## WHAT THIS TASK INVOLVES
Pictures stay out of the copy. Transcribe exactly the lines from the line with "Click the 向后 (next) button" through the final line of the records.

## DATASET RECORDS
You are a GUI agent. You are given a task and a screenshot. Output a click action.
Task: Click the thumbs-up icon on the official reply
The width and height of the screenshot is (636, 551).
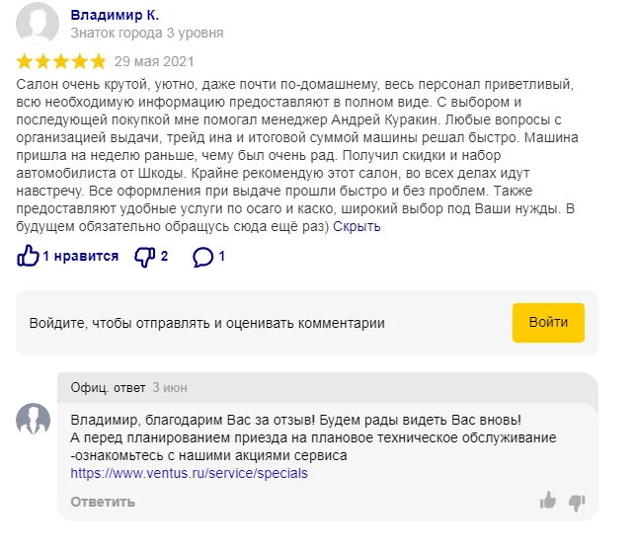pos(548,501)
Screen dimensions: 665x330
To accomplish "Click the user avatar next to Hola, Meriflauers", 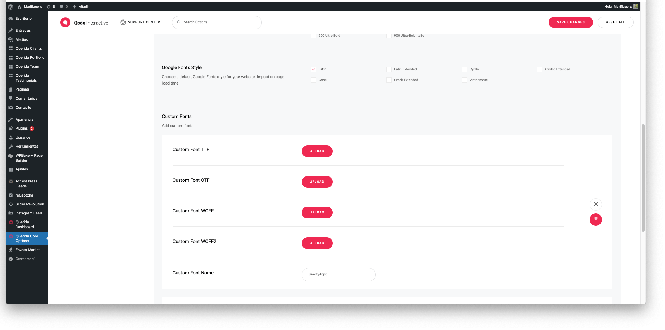I will [636, 6].
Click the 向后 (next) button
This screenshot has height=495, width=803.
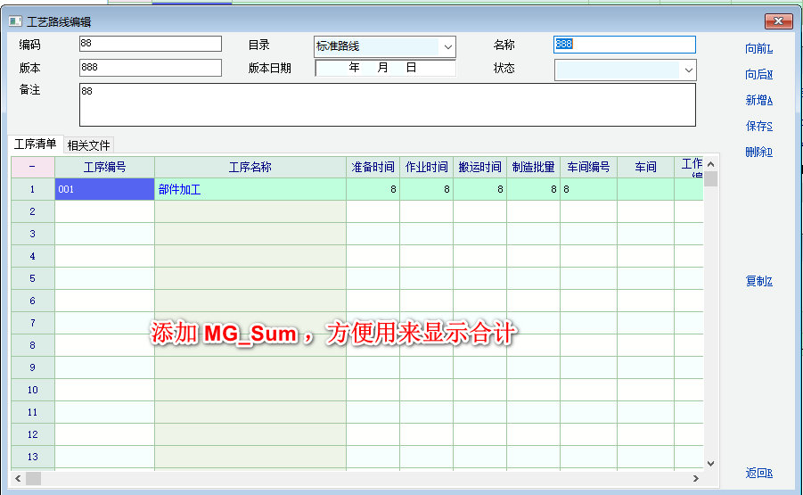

## EXERCISE SOLUTION
Click the 向后 (next) button
This screenshot has height=495, width=803.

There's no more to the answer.